**Your assignment:**
Each line below is to be repeated exactly; any picture is to be left out.

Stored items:
====

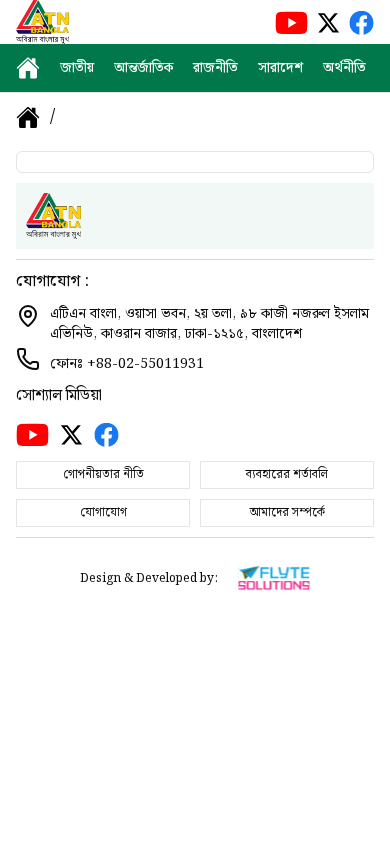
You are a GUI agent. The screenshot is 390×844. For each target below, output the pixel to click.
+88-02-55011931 (145, 364)
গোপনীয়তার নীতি (103, 474)
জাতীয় (77, 68)
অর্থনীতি (344, 68)
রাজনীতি (215, 68)
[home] (28, 68)
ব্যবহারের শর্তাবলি (287, 474)
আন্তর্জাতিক (143, 68)
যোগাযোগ (103, 512)
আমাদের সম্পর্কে (287, 512)
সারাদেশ (280, 68)
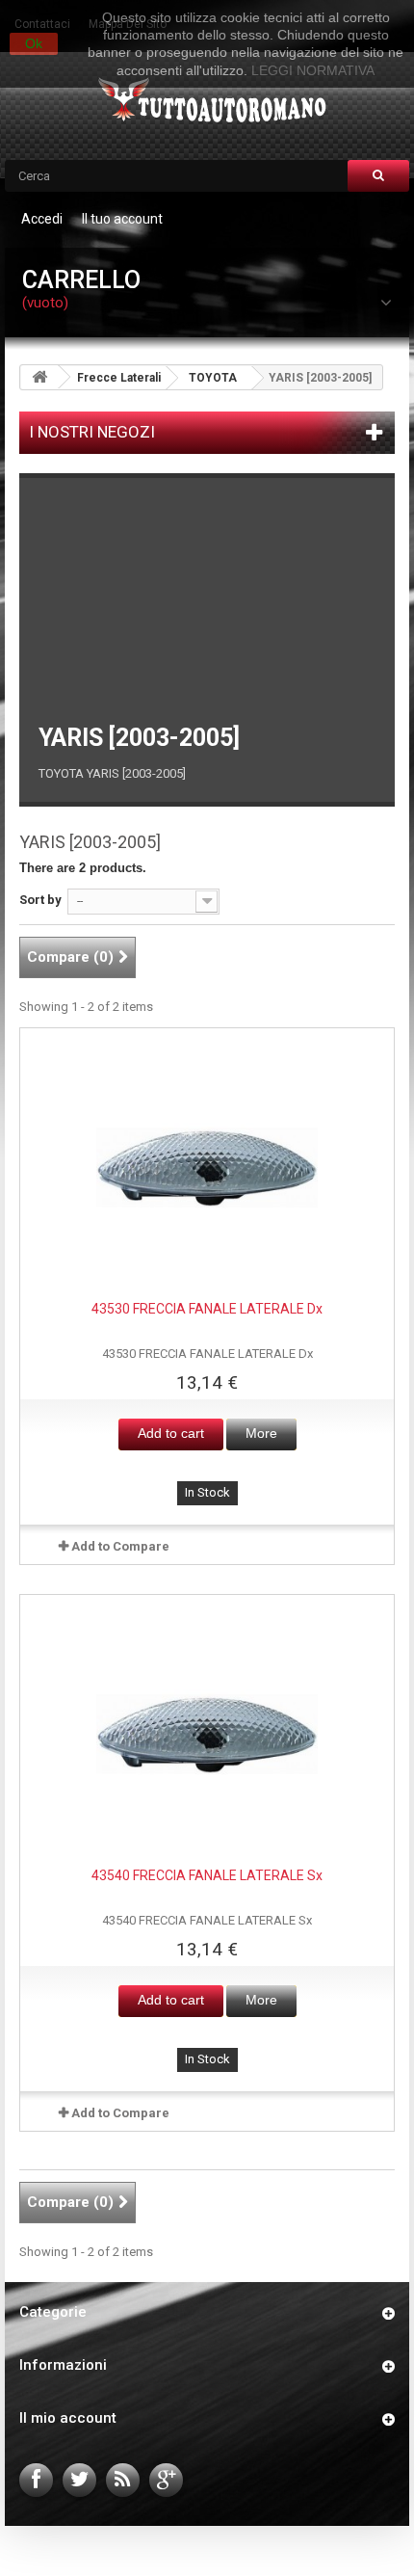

====

**Exercise answer:**
You are a GUI agent. The screenshot is 390×844. For each target below, output the pixel to click.
+88-02-55011931 (145, 364)
গোপনীয়তার নীতি (103, 474)
জাতীয় (77, 68)
অর্থনীতি (344, 68)
রাজনীতি (215, 68)
[home] (28, 68)
ব্যবহারের শর্তাবলি (287, 474)
আন্তর্জাতিক (143, 68)
যোগাযোগ (103, 512)
আমাদের সম্পর্কে (287, 512)
সারাদেশ (280, 68)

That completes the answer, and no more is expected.